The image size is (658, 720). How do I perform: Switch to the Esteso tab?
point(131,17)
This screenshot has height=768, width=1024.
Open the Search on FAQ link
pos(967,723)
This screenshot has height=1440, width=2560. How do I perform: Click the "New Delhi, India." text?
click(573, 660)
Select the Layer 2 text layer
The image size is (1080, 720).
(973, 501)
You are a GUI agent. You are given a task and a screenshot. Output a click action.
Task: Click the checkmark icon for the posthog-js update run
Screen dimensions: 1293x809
———
WHAT THE EXERCISE ASKS>
Copy word for word every line from the one containing "This screenshot has height=1440, width=2560." through the final line above, including both of those lines.

COMPLETE ANSWER>
This screenshot has height=1440, width=2560. How do I perform: Click the "New Delhi, India." text?
click(573, 660)
Select the Layer 2 text layer
The image size is (1080, 720).
(973, 501)
You are a GUI agent. You are given a task and a screenshot. Output a click action.
Task: Click the checkmark icon for the posthog-js update run
Screen dimensions: 1293x809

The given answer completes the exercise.